抜粋本文
即席の足跡《CURIO DAYS》

毎日の不思議に思ったことを感じるままに。キーワードは、知的?好奇心、生活者発想。観る将棋ファン。線路内人立ち入り研究。

電王戦その後

2014年07月09日 12時20分14秒 | 将棋
先日のNHKEテレ、「サイエンスZERO」で電王戦の特集、『プロ棋士大苦戦! 進化する将棋コンピューター』、やってましたね。

プロ棋士と同じような思考方法でどんどん強くなるコンピュータ。
ほぼ勝負づけは済んでしまってる感があるので、残る砦はタイトル保持者の3人。
この3人のようなトップ棋士であればまだコンピュータでも勝てないのではないか。

その一人である渡辺二冠も登場していました。
『やらないで済むならその方が楽だけど、この時代にこういう立場でいるので役割としては受けないと仕方ない、どうやったら一矢を報いることができるのか考えている。』

データ行
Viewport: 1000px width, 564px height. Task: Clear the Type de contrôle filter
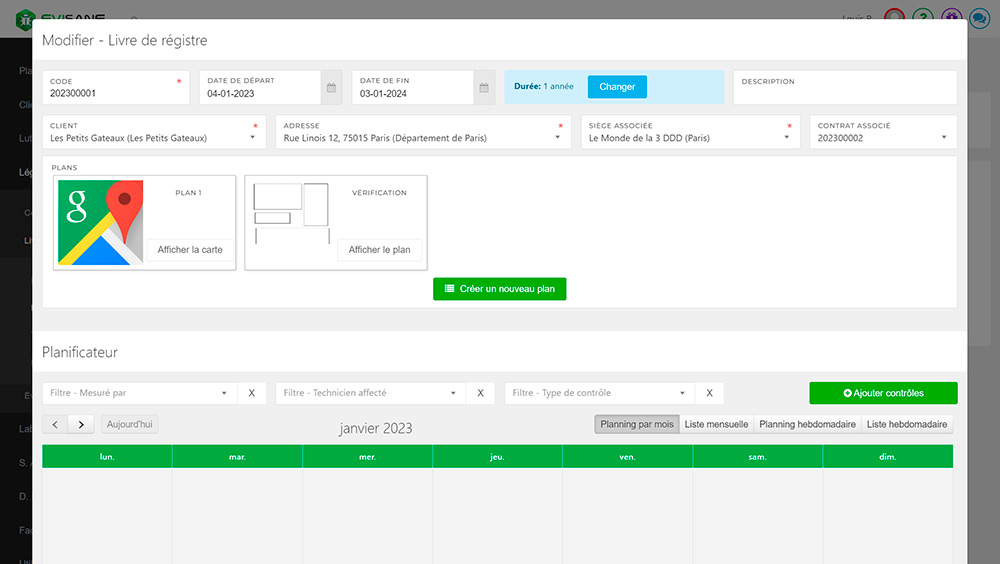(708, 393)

要求事項
抜粋本文のうち「即席の足跡《CURIO DAYS》」を含む語句で始まり「プロ棋士と同じような思考方法でどんどん強くなるコンピュータ。」で終わる部分を、「NHKEテレ」を「NHK総合」に入れ替えて書き出せ。

課題への回答
即席の足跡《CURIO DAYS》

毎日の不思議に思ったことを感じるままに。キーワードは、知的?好奇心、生活者発想。観る将棋ファン。線路内人立ち入り研究。

電王戦その後

2014年07月09日 12時20分14秒 | 将棋
先日のNHK総合、「サイエンスZERO」で電王戦の特集、『プロ棋士大苦戦! 進化する将棋コンピューター』、やってましたね。

プロ棋士と同じような思考方法でどんどん強くなるコンピュータ。